◆ Written instruction
Please update the entries below so that every "Where should I click to" becomes "Where do I click to", leaving everything else unchanged.

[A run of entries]
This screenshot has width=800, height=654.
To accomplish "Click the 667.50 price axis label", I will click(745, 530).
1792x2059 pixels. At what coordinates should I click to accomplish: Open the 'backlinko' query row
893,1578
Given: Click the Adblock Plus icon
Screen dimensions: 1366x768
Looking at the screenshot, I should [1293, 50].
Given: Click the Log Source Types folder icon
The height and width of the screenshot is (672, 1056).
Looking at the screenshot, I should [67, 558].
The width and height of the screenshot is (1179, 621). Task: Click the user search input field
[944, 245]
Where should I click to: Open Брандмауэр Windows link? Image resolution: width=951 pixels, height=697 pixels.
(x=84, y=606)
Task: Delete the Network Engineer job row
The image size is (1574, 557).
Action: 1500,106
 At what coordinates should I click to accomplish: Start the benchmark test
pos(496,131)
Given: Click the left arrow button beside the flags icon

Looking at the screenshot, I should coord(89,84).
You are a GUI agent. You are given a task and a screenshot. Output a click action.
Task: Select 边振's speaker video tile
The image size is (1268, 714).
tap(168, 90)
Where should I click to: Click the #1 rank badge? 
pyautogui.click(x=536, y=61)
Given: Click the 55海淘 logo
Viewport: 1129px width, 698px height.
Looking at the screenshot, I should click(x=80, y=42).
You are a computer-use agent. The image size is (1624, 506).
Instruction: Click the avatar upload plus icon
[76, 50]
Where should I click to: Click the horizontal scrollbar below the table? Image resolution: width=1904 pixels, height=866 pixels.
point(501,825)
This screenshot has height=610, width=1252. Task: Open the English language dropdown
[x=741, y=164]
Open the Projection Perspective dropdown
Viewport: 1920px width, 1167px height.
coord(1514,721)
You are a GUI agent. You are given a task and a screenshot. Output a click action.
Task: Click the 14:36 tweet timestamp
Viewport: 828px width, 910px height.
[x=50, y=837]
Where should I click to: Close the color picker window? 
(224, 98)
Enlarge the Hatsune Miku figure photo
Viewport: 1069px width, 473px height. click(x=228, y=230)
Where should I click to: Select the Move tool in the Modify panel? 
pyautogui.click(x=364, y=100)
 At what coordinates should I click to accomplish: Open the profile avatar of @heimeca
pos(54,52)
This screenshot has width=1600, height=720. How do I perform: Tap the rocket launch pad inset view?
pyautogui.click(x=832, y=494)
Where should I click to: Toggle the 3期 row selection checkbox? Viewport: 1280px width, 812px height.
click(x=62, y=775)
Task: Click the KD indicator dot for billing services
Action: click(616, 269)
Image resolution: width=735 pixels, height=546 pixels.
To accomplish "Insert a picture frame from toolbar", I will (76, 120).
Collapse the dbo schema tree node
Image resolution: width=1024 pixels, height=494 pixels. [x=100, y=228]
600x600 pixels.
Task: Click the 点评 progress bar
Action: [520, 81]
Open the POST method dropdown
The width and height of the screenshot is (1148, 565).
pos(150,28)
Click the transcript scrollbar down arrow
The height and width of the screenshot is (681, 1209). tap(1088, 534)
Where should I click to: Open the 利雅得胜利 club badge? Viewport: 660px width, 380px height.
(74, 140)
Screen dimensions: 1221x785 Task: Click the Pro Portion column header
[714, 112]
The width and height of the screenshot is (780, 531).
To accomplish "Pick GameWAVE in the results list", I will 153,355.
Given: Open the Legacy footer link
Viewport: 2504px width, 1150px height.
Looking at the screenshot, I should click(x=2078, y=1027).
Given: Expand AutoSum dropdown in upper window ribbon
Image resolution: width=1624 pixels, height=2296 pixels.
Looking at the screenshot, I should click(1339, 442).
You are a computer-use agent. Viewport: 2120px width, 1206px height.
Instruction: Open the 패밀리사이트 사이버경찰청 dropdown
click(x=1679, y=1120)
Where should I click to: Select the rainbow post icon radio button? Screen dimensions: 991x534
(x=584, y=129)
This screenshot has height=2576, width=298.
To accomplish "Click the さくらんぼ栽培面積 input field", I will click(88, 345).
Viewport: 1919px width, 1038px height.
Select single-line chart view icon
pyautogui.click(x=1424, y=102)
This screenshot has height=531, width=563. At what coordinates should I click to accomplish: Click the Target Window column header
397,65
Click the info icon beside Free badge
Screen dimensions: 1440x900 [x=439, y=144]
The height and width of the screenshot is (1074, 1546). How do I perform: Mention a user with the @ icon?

◆ Finished exercise
This screenshot has width=800, height=654.
To accomplish "Click the 667.50 price axis label", I will click(745, 530).
1792x2059 pixels. At what coordinates should I click to accomplish: Open the 'backlinko' query row
893,1578
Given: Click the Adblock Plus icon
Screen dimensions: 1366x768
Looking at the screenshot, I should [1293, 50].
Given: Click the Log Source Types folder icon
The height and width of the screenshot is (672, 1056).
Looking at the screenshot, I should [67, 558].
The width and height of the screenshot is (1179, 621). Task: Click the user search input field
[944, 245]
Where do I click to: Open Брандмауэр Windows link? Image resolution: width=951 pixels, height=697 pixels.
(x=84, y=606)
Task: Delete the Network Engineer job row
The image size is (1574, 557).
Action: 1500,106
 At what coordinates should I click to accomplish: Start the benchmark test
pos(496,131)
Given: Click the left arrow button beside the flags icon

Looking at the screenshot, I should coord(89,84).
You are a GUI agent. You are given a task and a screenshot. Output a click action.
Task: Select 边振's speaker video tile
The image size is (1268, 714).
tap(168, 90)
Where do I click to: Click the #1 rank badge? 
pyautogui.click(x=536, y=61)
Given: Click the 55海淘 logo
Viewport: 1129px width, 698px height.
Looking at the screenshot, I should click(x=80, y=42).
You are a computer-use agent. The image size is (1624, 506).
Instruction: Click the avatar upload plus icon
[76, 50]
Where do I click to: Click the horizontal scrollbar below the table? Image resolution: width=1904 pixels, height=866 pixels.
point(501,825)
This screenshot has height=610, width=1252. Task: Open the English language dropdown
[x=741, y=164]
Open the Projection Perspective dropdown
Viewport: 1920px width, 1167px height.
coord(1514,721)
You are a GUI agent. You are given a task and a screenshot. Output a click action.
Task: Click the 14:36 tweet timestamp
Viewport: 828px width, 910px height.
[x=50, y=837]
Where do I click to: Close the color picker window? 
(224, 98)
Enlarge the Hatsune Miku figure photo
Viewport: 1069px width, 473px height. click(x=228, y=230)
Where do I click to: Select the Move tool in the Modify panel? 
pyautogui.click(x=364, y=100)
 At what coordinates should I click to accomplish: Open the profile avatar of @heimeca
pos(54,52)
This screenshot has width=1600, height=720. How do I perform: Tap the rocket launch pad inset view?
pyautogui.click(x=832, y=494)
Where do I click to: Toggle the 3期 row selection checkbox? Viewport: 1280px width, 812px height.
click(x=62, y=775)
Task: Click the KD indicator dot for billing services
Action: click(616, 269)
Image resolution: width=735 pixels, height=546 pixels.
To accomplish "Insert a picture frame from toolbar", I will (76, 120).
Collapse the dbo schema tree node
Image resolution: width=1024 pixels, height=494 pixels. [x=100, y=228]
600x600 pixels.
Task: Click the 点评 progress bar
Action: [520, 81]
Open the POST method dropdown
The width and height of the screenshot is (1148, 565).
pos(150,28)
Click the transcript scrollbar down arrow
The height and width of the screenshot is (681, 1209). tap(1088, 534)
Where do I click to: Open the 利雅得胜利 club badge? Viewport: 660px width, 380px height.
(74, 140)
Screen dimensions: 1221x785 Task: Click the Pro Portion column header
[714, 112]
The width and height of the screenshot is (780, 531).
To accomplish "Pick GameWAVE in the results list", I will 153,355.
Given: Open the Legacy footer link
Viewport: 2504px width, 1150px height.
Looking at the screenshot, I should click(x=2078, y=1027).
Given: Expand AutoSum dropdown in upper window ribbon
Image resolution: width=1624 pixels, height=2296 pixels.
Looking at the screenshot, I should click(1339, 442).
You are a computer-use agent. Viewport: 2120px width, 1206px height.
Instruction: Open the 패밀리사이트 사이버경찰청 dropdown
click(x=1679, y=1120)
Where do I click to: Select the rainbow post icon radio button? Screen dimensions: 991x534
(x=584, y=129)
This screenshot has height=2576, width=298.
To accomplish "Click the さくらんぼ栽培面積 input field", I will click(88, 345).
Viewport: 1919px width, 1038px height.
Select single-line chart view icon
pyautogui.click(x=1424, y=102)
This screenshot has height=531, width=563. At what coordinates should I click to accomplish: Click the Target Window column header
397,65
Click the info icon beside Free badge
Screen dimensions: 1440x900 [x=439, y=144]
The height and width of the screenshot is (1074, 1546). How do I perform: Mention a user with the @ icon?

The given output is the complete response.